▶ TASK ITEM
Your answer should hold each line of the material that contains the word "Management".

▶ GIVEN DATA
----------
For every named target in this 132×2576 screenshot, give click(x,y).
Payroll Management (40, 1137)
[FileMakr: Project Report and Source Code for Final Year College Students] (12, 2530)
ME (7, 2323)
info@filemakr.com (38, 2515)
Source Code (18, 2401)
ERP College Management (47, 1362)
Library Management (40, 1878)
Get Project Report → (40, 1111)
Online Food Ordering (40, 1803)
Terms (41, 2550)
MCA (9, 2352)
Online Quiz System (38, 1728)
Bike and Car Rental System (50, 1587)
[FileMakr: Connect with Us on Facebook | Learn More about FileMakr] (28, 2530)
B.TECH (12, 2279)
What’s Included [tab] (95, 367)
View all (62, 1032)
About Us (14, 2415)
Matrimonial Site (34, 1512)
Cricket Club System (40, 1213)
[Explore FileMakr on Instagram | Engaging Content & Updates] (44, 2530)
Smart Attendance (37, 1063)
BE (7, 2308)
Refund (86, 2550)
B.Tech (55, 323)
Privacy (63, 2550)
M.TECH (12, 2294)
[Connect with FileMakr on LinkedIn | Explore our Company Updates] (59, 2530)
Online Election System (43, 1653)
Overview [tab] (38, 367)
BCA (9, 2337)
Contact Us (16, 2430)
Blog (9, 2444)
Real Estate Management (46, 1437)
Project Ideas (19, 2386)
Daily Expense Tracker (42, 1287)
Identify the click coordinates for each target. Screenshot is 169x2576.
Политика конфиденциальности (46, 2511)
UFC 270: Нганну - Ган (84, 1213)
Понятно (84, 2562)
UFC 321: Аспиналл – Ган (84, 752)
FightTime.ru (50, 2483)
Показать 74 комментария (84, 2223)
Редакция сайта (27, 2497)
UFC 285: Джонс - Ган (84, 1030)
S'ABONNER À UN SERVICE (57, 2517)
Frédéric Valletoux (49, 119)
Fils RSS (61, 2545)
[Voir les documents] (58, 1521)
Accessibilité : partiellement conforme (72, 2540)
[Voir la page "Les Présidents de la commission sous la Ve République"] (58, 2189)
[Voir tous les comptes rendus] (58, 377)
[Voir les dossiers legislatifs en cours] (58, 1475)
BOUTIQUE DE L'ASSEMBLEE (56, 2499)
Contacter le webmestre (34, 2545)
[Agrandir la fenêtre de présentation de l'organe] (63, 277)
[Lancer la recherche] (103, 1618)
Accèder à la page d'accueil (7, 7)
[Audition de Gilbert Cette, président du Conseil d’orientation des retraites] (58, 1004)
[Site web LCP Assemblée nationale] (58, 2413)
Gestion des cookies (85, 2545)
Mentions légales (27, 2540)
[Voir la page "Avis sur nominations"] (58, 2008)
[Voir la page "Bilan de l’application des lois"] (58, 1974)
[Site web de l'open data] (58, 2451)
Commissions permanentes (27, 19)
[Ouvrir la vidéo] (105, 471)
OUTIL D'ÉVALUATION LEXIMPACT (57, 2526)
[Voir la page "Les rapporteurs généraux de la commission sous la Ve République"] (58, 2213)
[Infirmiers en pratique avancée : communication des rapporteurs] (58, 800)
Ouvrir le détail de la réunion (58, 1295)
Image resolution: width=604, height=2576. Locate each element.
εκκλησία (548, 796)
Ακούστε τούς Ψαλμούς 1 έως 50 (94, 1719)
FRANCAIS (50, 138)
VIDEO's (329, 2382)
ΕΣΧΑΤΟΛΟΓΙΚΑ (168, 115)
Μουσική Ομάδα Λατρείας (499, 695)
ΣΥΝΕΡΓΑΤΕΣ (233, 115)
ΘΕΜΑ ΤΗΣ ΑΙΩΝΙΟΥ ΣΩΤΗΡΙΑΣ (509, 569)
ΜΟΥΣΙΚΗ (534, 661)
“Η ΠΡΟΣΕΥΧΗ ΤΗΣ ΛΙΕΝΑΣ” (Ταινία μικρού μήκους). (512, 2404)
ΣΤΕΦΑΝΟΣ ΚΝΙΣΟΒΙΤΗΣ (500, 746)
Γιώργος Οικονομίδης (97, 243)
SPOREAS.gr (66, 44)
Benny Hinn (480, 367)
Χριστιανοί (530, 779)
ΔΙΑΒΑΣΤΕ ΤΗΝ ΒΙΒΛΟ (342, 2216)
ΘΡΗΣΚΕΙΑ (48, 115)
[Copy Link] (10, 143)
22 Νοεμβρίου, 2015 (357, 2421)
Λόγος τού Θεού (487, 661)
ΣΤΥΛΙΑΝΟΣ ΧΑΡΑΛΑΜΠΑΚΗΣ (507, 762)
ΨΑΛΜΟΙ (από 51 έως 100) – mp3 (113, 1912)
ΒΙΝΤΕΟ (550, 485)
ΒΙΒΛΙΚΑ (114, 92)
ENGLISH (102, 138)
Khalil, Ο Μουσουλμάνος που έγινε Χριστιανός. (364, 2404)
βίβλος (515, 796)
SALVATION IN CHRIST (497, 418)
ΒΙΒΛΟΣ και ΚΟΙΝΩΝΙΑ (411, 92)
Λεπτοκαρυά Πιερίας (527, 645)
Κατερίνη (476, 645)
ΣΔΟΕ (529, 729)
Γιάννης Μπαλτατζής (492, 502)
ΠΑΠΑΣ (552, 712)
----------
▶ SOLUTION FOR THIS EXERCISE
Payroll Management (40, 1137)
ERP College Management (47, 1362)
Library Management (40, 1878)
Real Estate Management (46, 1437)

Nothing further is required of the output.